We'll often discover that having a mixture of upper and lower case doesn't serve us very well. Case folding helps us handle this. Let's start by finding all the words that appear in the top 1000 most frequent words in the chat corpus with multiple capitalizations.

In [None]:
# Your code here

Now for a slightly easier one, how many times are "the" and "The" used in _Moby Dick_? 

In [None]:
# Your code here

### 2. Punctuation

Punctuation can be tricky to handle. The easiest thing is to remove it, but that's not always the best thing to do. To practice playing around with it, count the number of **unique** words that have punctuation in them _Beowulf_. Print out a few to look at (although there are a lot, so maybe don't print them all).

In [None]:
beowulf = open("beowulf.txt").read()

In [None]:
# Your code here

Now let's count the number of words that have punctuation in the _middle_ of the word. Let's also throw them in a `Counter` object and look at the most common. 

In [None]:
# Your code here

### Stopwords

There are many common words that don't help analysis that much (and can take up a lot of space). These are called stopwords. Let's play around with the English stopwords.
1. Load in the English stopwords and assign them to a variable called `sw`. Print them out. Any surprises?
1. Look at the top words in _Moby Dick_ and _Sense and Sensibility_.
1. Look at the top words in both of those that _aren't_ stopwords. 

In [None]:
# Your code here

## Stemming

Stemming is the process by which we move from a token to some "root" of that word. Let's explore one of the stemmers available through NLTK.

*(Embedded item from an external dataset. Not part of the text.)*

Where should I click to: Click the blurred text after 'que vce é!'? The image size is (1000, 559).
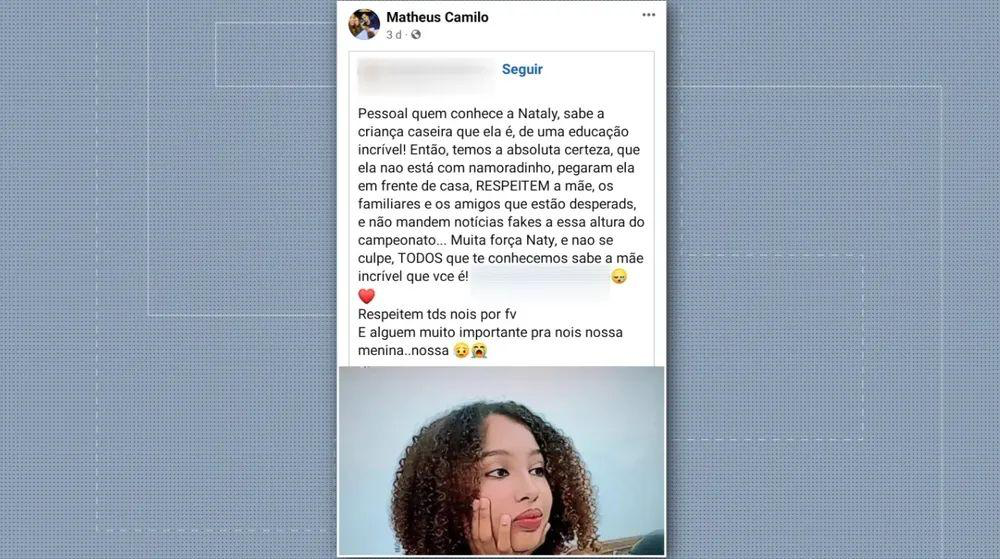tap(541, 278)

First, let's find all the words in the NLTK words corpus that end in "ing", then let's find those that have no vowels before an instance of "ing". You can access the words corpus with the confusing call of `nltk.corpus.words.words()`. To make it easier to deal with "y", let's just consider it a vowel.

In [None]:
# Your code here

Now let's play around with the Porter Stemmer in NLTK. First we'll look at a few hundred characters of inaugural addresses both stemmed and not stemmed.

In [None]:
porter = nltk.PorterStemmer() # give it a short name.
start = 30000
distance = 200

print(" ".join(text4[start:(start + distance)]))
print("\n\n")
print(" ".join([porter.stem(w) for w in text4[start:(start + distance)]]))



Now for you: how many words are in the inaugural addresses? How many lowercase stems are in them? 

In [None]:
# Your code here

---

Okay, let's have some "fun" and play around with some sets of characters that aren't words. Text 5 is the chat corpus. Find the emojis in there (doesn't have to be perfect) and count up the happy and sad ones.

In [None]:
chat = text5 # give it a nice name. 

In [None]:
# Your code here